- [STATED EXERCISE] Quote the listing below word for word, from the line that holds "Where should I" through the end of the listing, both included. Leave the pictures out.

start RECORD SET

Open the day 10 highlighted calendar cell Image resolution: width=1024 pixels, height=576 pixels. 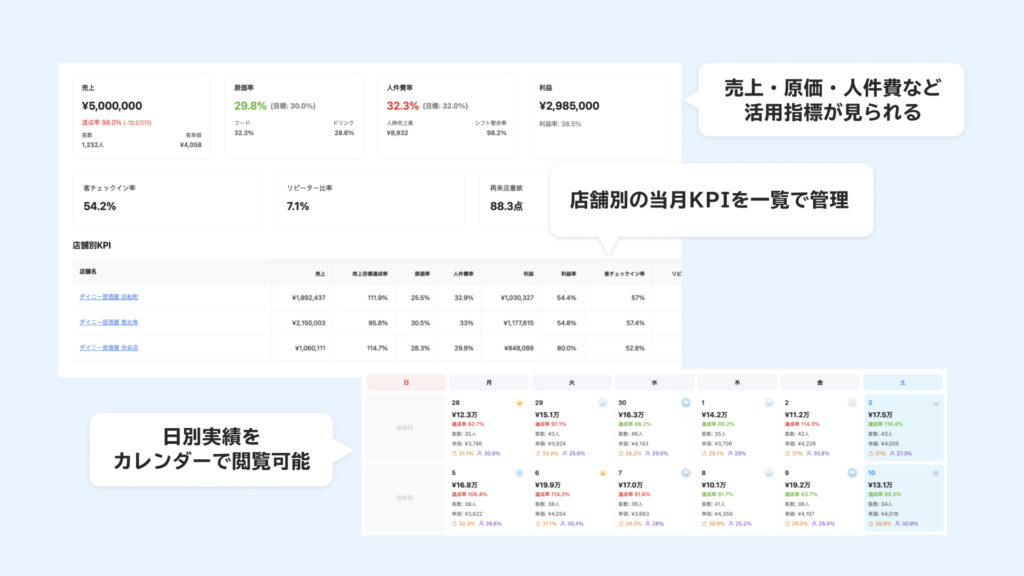click(x=902, y=497)
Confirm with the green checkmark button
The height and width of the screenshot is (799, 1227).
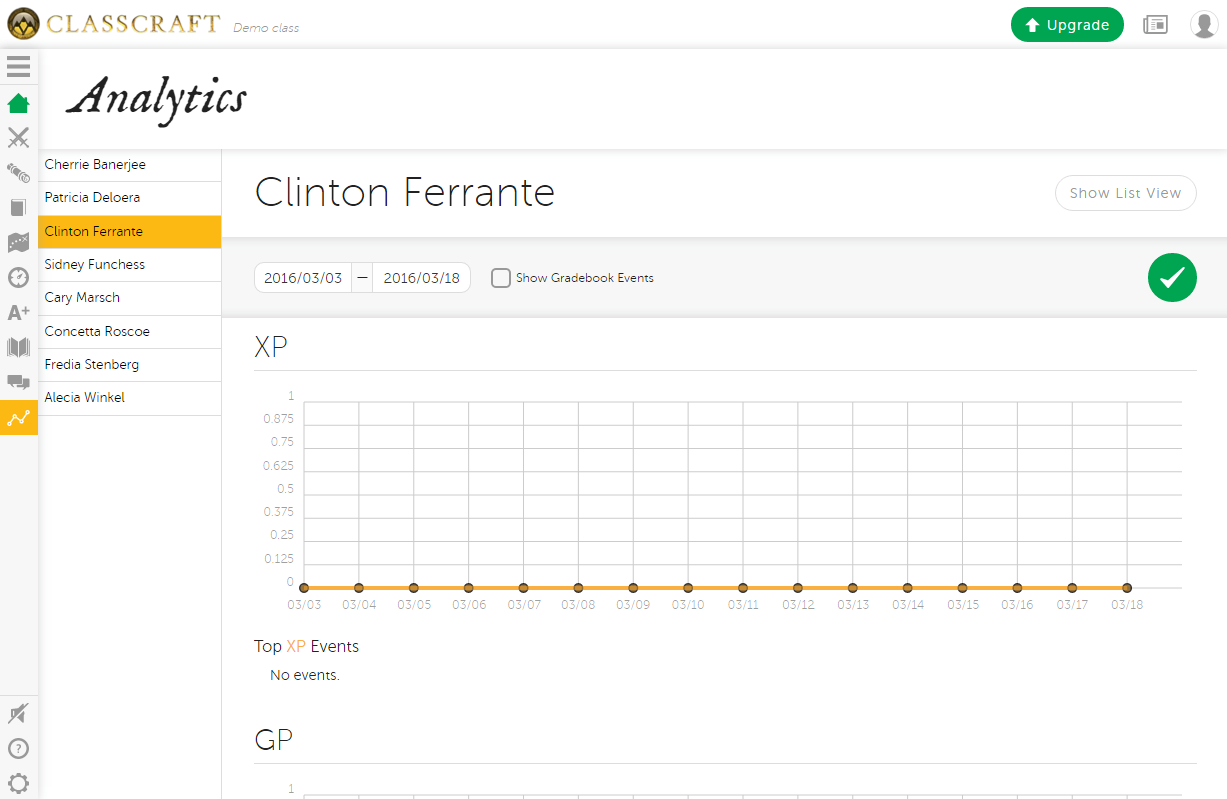click(1172, 278)
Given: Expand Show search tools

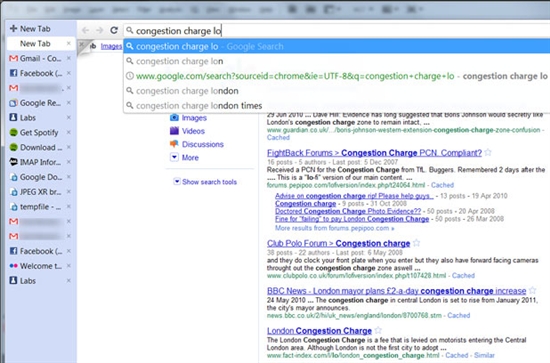Looking at the screenshot, I should tap(205, 182).
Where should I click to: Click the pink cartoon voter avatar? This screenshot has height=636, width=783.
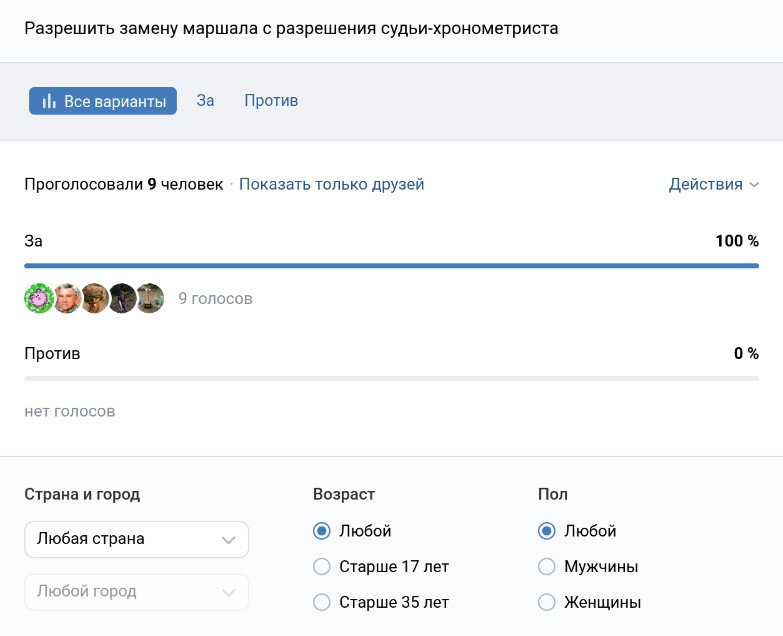[x=38, y=298]
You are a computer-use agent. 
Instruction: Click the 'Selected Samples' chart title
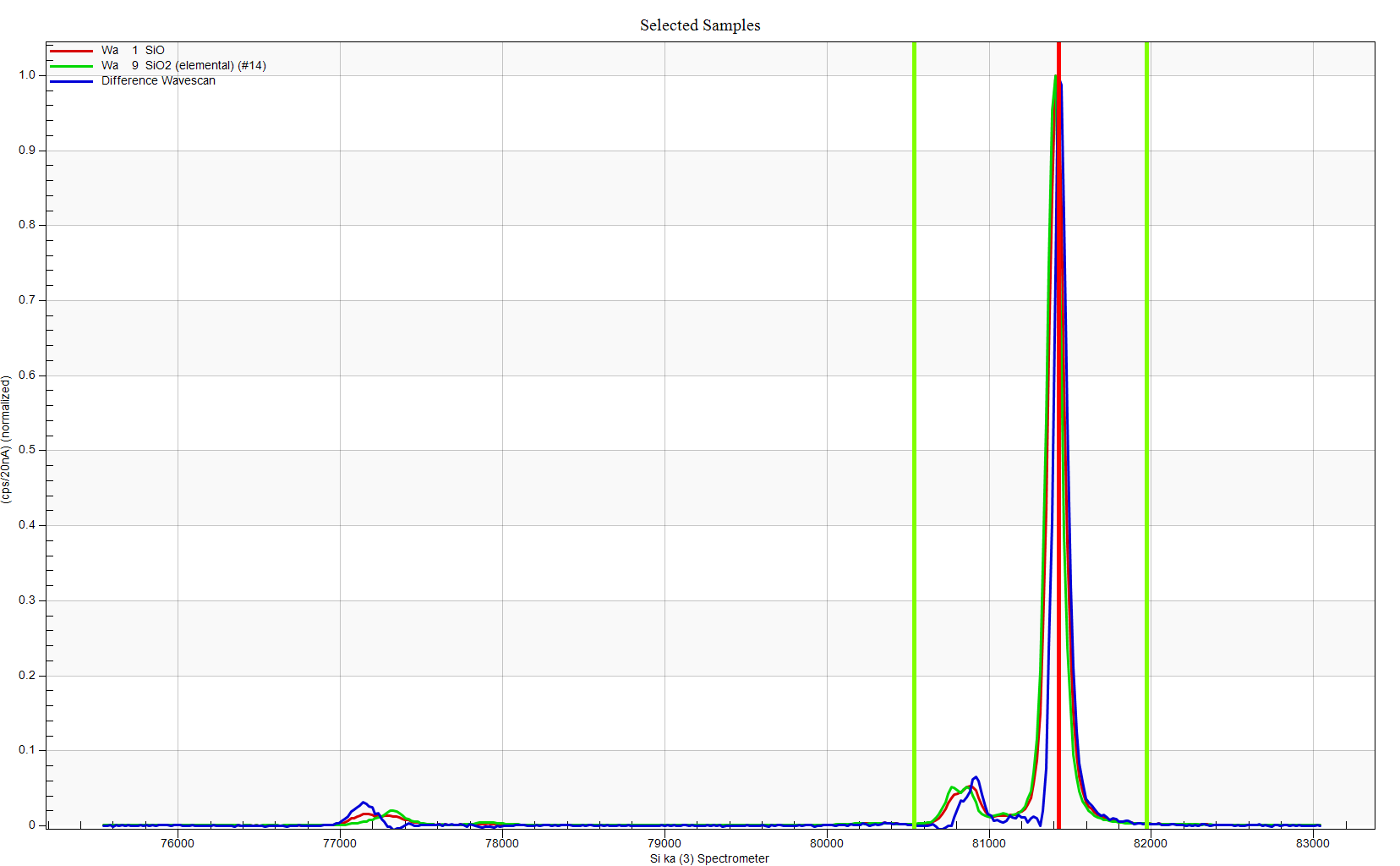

end RECORD SET

- [THE ANSWER]
Where should I click to: Click the pink cartoon voter avatar? This screenshot has height=636, width=783.
[x=38, y=298]
You are a computer-use agent. 
Instruction: Click the 'Selected Samples' chart title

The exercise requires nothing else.